#### EXTRACTED TEXT
— START —
The recent success of the Taliban has created a frenetic search for scapegoats

Taliban delegates shake hands during talks between the Afghan government and Taliban insurgents in Doha | Reuters

As the world watches in horror as Taliban hordes surge across Afghanistan, we are reminded that wars are often lost before they are ever fought. Czechoslovakia in 1939 was lost at the Munich summit in 1938, betrayed by weak, short-sighted allies. France in 1940, was lost in 1936 with the Nazi remilitarization of Rhineland which altered the balance of power in Europe. Even the road to the Nazi extermination of Jews in Europe (1941-45) lay through International acquiescence to the Nurenberg laws of 1935. The current and previous US administrations seem to have unlearnt many of these lessons when they negotiated in bad faith with the Taliban at Doha. 

The recent battlefield success of the Taliban has created a frenetic search for scapegoats. Clearly, if it's not convenient to look for them in Washington, they must lie in Kabul or somewhere in Afghanistan. A constituency of critics has emerged in the media, some who were gulled by the ISI, others who were passionate believers in Islamabad's role in Afghanistan, many die-hard allies of the Pakistan military in the organs of the American state. These have banded together in common poise and are shrilly accusing the embattled Afghans of cowardice, incompetence and lack of will.
— END —
#### RECORD LIST
— START —
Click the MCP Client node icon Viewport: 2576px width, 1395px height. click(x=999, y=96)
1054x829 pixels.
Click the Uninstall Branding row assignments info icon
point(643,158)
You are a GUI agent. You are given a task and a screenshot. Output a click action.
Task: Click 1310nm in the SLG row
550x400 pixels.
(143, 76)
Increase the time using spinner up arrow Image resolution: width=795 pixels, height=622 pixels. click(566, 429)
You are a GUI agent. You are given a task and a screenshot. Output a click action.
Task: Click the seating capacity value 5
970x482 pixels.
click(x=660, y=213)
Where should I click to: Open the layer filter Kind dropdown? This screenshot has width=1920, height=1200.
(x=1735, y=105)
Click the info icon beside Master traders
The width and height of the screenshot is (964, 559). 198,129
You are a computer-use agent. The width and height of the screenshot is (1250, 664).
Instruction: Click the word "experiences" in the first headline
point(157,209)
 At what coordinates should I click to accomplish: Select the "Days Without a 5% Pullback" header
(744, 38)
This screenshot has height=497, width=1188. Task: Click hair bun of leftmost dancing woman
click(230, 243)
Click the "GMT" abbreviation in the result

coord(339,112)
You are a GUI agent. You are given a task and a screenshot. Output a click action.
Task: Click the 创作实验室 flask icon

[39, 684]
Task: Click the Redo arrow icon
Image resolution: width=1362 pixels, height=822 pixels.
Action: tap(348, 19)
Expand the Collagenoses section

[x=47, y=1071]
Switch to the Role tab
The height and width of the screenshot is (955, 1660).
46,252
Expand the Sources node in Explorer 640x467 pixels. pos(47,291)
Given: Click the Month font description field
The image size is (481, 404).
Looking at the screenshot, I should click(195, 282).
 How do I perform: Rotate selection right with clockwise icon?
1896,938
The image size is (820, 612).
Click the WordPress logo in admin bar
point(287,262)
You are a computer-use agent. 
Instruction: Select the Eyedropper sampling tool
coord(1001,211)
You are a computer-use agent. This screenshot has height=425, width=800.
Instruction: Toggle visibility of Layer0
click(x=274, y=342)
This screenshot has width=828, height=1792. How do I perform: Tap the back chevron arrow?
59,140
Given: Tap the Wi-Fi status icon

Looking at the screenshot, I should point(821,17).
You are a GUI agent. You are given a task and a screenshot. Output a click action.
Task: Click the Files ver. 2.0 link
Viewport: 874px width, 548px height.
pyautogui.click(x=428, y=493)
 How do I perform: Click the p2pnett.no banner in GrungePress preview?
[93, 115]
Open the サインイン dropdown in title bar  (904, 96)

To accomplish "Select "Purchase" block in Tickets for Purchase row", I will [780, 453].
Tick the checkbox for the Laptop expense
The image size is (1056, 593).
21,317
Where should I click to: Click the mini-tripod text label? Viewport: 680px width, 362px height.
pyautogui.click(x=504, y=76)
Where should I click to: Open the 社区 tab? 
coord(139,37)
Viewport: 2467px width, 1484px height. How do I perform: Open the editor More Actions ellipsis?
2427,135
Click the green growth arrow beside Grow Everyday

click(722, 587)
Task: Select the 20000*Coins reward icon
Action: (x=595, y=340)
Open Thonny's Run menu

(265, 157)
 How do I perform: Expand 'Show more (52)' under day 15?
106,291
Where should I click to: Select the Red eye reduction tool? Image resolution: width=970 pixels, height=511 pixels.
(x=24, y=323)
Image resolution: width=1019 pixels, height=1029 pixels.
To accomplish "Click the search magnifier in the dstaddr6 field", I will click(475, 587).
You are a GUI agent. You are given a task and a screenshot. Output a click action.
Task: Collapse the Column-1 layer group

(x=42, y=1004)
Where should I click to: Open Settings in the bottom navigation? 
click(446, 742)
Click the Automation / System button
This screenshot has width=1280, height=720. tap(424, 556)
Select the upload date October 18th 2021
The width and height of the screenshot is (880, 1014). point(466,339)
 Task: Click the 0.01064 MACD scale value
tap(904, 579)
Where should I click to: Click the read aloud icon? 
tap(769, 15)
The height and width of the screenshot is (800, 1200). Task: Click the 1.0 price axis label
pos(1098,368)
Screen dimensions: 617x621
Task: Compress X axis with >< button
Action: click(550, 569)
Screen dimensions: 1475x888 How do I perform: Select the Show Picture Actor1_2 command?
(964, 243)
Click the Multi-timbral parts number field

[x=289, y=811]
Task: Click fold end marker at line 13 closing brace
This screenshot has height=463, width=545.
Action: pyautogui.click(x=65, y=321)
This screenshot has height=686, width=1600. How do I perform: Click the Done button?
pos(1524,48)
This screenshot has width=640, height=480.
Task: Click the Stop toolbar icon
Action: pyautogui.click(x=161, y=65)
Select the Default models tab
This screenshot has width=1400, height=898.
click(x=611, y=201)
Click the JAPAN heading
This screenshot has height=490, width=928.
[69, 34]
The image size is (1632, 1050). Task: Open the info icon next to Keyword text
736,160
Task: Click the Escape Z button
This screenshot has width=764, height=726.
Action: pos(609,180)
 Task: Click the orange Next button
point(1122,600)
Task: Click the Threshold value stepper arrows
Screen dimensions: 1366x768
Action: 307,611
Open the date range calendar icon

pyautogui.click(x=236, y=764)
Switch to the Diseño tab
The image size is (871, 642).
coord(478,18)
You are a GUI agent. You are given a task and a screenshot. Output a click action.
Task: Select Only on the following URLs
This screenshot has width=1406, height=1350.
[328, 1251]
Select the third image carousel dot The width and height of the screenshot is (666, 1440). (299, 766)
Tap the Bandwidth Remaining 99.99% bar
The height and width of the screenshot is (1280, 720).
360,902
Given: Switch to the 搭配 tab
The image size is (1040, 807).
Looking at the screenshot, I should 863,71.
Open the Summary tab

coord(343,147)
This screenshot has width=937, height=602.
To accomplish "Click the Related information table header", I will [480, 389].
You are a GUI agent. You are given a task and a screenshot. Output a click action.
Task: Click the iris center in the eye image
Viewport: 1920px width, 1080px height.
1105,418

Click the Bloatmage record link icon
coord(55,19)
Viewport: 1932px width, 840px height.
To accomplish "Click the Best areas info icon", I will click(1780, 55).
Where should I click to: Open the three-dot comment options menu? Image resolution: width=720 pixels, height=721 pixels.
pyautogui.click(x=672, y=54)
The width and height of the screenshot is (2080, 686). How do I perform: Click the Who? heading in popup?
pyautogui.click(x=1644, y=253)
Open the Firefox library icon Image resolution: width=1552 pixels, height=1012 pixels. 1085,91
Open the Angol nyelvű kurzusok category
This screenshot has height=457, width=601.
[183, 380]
— END —
#### TO BE DONE
1. Do these statements agree with the Taliban article? Answer yes or no to each, quoting the deciding words of the article exactly. (a) France in 1940 was lost in 1936. (b) The Nuremberg laws mentioned date from 1938. (c) The critics accuse the Afghans of cowardice.
2. Can you write out part of the Taliban article word for word, beginning at the words "The recent success" and stopping after "Taliban at Doha."?
3. In the Taliban article, in which city did the current and previous US administrations negotiate with the Taliban?
The listing plays no part here.

#### RESPONSES FOR EACH TASK
1.
(a) Yes: "France in 1940, was lost in 1936 with the Nazi remilitarization of Rhineland"
(b) No: "the Nurenberg laws of 1935"
(c) Yes: "accusing the embattled Afghans of cowardice, incompetence and lack of will"

2.
The recent success of the Taliban has created a frenetic search for scapegoats

Taliban delegates shake hands during talks between the Afghan government and Taliban insurgents in Doha | Reuters

As the world watches in horror as Taliban hordes surge across Afghanistan, we are reminded that wars are often lost before they are ever fought. Czechoslovakia in 1939 was lost at the Munich summit in 1938, betrayed by weak, short-sighted allies. France in 1940, was lost in 1936 with the Nazi remilitarization of Rhineland which altered the balance of power in Europe. Even the road to the Nazi extermination of Jews in Europe (1941-45) lay through International acquiescence to the Nurenberg laws of 1935. The current and previous US administrations seem to have unlearnt many of these lessons when they negotiated in bad faith with the Taliban at Doha.

3. Doha.